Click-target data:
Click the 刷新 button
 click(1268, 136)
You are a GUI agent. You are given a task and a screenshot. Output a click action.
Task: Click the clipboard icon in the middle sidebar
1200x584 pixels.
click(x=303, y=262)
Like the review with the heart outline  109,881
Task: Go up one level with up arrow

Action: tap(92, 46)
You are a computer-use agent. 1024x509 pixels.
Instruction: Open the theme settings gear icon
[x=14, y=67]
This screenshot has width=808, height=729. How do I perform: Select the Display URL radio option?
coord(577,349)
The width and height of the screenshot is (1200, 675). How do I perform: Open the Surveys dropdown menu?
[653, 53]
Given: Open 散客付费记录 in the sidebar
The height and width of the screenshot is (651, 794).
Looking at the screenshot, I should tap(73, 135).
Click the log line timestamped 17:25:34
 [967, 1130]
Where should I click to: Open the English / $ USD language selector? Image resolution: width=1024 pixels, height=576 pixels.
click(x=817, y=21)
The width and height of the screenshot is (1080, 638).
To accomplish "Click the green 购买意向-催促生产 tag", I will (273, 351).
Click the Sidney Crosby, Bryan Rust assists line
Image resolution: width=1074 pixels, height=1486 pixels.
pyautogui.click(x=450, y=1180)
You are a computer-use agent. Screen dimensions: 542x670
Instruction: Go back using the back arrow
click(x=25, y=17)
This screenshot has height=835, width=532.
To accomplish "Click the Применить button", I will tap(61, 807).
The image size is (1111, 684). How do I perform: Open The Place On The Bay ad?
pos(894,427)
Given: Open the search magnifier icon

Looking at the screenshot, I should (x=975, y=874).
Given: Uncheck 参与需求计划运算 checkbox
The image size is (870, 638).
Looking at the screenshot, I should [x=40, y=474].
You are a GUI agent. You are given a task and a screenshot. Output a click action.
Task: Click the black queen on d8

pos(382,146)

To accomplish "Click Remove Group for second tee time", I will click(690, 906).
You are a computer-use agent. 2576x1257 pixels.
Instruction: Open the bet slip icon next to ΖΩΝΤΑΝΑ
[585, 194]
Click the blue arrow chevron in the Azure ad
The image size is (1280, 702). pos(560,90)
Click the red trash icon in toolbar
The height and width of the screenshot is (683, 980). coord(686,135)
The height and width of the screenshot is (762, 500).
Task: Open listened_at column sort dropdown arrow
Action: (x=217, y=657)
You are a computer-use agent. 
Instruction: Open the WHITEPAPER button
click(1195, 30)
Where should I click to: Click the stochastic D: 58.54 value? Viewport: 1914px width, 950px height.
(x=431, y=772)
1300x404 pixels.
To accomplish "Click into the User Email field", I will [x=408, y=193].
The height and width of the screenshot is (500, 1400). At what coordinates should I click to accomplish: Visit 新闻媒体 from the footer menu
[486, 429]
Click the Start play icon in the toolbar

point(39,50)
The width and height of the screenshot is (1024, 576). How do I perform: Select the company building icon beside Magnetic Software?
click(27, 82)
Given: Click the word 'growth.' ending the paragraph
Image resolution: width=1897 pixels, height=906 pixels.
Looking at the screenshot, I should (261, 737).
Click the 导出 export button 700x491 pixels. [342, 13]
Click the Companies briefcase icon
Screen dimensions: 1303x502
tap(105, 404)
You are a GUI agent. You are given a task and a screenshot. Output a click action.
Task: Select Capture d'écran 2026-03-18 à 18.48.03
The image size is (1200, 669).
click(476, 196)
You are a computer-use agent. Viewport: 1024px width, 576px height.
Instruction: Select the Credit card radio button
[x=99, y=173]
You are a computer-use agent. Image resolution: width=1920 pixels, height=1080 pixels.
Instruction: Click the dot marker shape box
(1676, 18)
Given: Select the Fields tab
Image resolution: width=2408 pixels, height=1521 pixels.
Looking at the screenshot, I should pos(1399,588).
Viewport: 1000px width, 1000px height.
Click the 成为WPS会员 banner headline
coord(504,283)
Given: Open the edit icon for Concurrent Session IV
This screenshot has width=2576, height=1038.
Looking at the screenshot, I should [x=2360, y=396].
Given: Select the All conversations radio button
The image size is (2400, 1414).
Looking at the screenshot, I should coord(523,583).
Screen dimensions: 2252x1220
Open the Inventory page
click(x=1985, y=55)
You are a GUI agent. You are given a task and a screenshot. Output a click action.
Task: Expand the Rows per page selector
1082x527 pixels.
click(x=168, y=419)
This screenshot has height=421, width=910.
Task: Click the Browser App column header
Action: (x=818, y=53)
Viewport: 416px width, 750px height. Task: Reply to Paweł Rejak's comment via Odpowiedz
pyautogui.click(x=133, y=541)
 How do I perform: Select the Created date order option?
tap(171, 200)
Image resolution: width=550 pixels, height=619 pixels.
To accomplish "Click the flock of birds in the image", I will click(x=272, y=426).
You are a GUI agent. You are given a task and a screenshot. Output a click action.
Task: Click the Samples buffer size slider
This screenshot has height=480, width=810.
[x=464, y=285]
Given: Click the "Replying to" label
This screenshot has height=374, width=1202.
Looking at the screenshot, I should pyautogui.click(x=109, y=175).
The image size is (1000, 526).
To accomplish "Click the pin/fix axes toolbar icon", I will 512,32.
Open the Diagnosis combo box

▶ _REQUIRED WORK_
Change every occurrence of "computer-use agent" in the material above to "desktop automation agent", leaving everything else as it is.

▶ _REPLY TO THE TASK_
Click the 刷新 button
 click(1268, 136)
You are a GUI agent. You are given a task and a screenshot. Output a click action.
Task: Click the clipboard icon in the middle sidebar
1200x584 pixels.
click(x=303, y=262)
Like the review with the heart outline  109,881
Task: Go up one level with up arrow

Action: tap(92, 46)
You are a desktop automation agent. 1024x509 pixels.
Instruction: Open the theme settings gear icon
[x=14, y=67]
This screenshot has width=808, height=729. How do I perform: Select the Display URL radio option?
coord(577,349)
The width and height of the screenshot is (1200, 675). How do I perform: Open the Surveys dropdown menu?
[653, 53]
Given: Open 散客付费记录 in the sidebar
The height and width of the screenshot is (651, 794).
Looking at the screenshot, I should tap(73, 135).
Click the log line timestamped 17:25:34
 [967, 1130]
Where should I click to: Open the English / $ USD language selector? Image resolution: width=1024 pixels, height=576 pixels.
click(x=817, y=21)
The width and height of the screenshot is (1080, 638).
To accomplish "Click the green 购买意向-催促生产 tag", I will (273, 351).
Click the Sidney Crosby, Bryan Rust assists line
Image resolution: width=1074 pixels, height=1486 pixels.
pyautogui.click(x=450, y=1180)
You are a desktop automation agent. Screen dimensions: 542x670
Instruction: Go back using the back arrow
click(x=25, y=17)
This screenshot has height=835, width=532.
To accomplish "Click the Применить button", I will tap(61, 807).
The image size is (1111, 684). How do I perform: Open The Place On The Bay ad?
pos(894,427)
Given: Open the search magnifier icon

Looking at the screenshot, I should (x=975, y=874).
Given: Uncheck 参与需求计划运算 checkbox
The image size is (870, 638).
Looking at the screenshot, I should [x=40, y=474].
You are a GUI agent. You are given a task and a screenshot. Output a click action.
Task: Click the black queen on d8

pos(382,146)

To accomplish "Click Remove Group for second tee time", I will click(690, 906).
You are a desktop automation agent. 2576x1257 pixels.
Instruction: Open the bet slip icon next to ΖΩΝΤΑΝΑ
[585, 194]
Click the blue arrow chevron in the Azure ad
The image size is (1280, 702). pos(560,90)
Click the red trash icon in toolbar
The height and width of the screenshot is (683, 980). coord(686,135)
The height and width of the screenshot is (762, 500).
Task: Open listened_at column sort dropdown arrow
Action: (x=217, y=657)
You are a desktop automation agent. 
Instruction: Open the WHITEPAPER button
click(1195, 30)
Where should I click to: Click the stochastic D: 58.54 value? Viewport: 1914px width, 950px height.
(x=431, y=772)
1300x404 pixels.
To accomplish "Click into the User Email field", I will [x=408, y=193].
The height and width of the screenshot is (500, 1400). At what coordinates should I click to accomplish: Visit 新闻媒体 from the footer menu
[486, 429]
Click the Start play icon in the toolbar

point(39,50)
The width and height of the screenshot is (1024, 576). How do I perform: Select the company building icon beside Magnetic Software?
click(27, 82)
Given: Click the word 'growth.' ending the paragraph
Image resolution: width=1897 pixels, height=906 pixels.
Looking at the screenshot, I should (261, 737).
Click the 导出 export button 700x491 pixels. [342, 13]
Click the Companies briefcase icon
Screen dimensions: 1303x502
tap(105, 404)
You are a GUI agent. You are given a task and a screenshot. Output a click action.
Task: Select Capture d'écran 2026-03-18 à 18.48.03
The image size is (1200, 669).
click(476, 196)
You are a desktop automation agent. Viewport: 1024px width, 576px height.
Instruction: Select the Credit card radio button
[x=99, y=173]
You are a desktop automation agent. Image resolution: width=1920 pixels, height=1080 pixels.
Instruction: Click the dot marker shape box
(1676, 18)
Given: Select the Fields tab
Image resolution: width=2408 pixels, height=1521 pixels.
Looking at the screenshot, I should pos(1399,588).
Viewport: 1000px width, 1000px height.
Click the 成为WPS会员 banner headline
coord(504,283)
Given: Open the edit icon for Concurrent Session IV
This screenshot has width=2576, height=1038.
Looking at the screenshot, I should [x=2360, y=396].
Given: Select the All conversations radio button
The image size is (2400, 1414).
Looking at the screenshot, I should coord(523,583).
Screen dimensions: 2252x1220
Open the Inventory page
click(x=1985, y=55)
You are a GUI agent. You are given a task and a screenshot. Output a click action.
Task: Expand the Rows per page selector
1082x527 pixels.
click(x=168, y=419)
This screenshot has height=421, width=910.
Task: Click the Browser App column header
Action: (x=818, y=53)
Viewport: 416px width, 750px height. Task: Reply to Paweł Rejak's comment via Odpowiedz
pyautogui.click(x=133, y=541)
 How do I perform: Select the Created date order option?
tap(171, 200)
Image resolution: width=550 pixels, height=619 pixels.
To accomplish "Click the flock of birds in the image", I will click(x=272, y=426).
You are a GUI agent. You are given a task and a screenshot. Output a click action.
Task: Click the Samples buffer size slider
This screenshot has height=480, width=810.
[x=464, y=285]
Given: Click the "Replying to" label
This screenshot has height=374, width=1202.
Looking at the screenshot, I should pyautogui.click(x=109, y=175).
The image size is (1000, 526).
To accomplish "Click the pin/fix axes toolbar icon", I will 512,32.
Open the Diagnosis combo box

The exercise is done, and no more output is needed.